▸ **To do**
In full and without alteration, write out the data below.

▸ **Given records**
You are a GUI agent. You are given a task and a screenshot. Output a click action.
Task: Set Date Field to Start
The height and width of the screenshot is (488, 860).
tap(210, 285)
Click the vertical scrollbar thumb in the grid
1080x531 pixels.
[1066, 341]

▸ **Output**
You are a GUI agent. You are given a task and a screenshot. Output a click action.
Task: Set Date Field to Start
The height and width of the screenshot is (488, 860).
tap(210, 285)
Click the vertical scrollbar thumb in the grid
1080x531 pixels.
[1066, 341]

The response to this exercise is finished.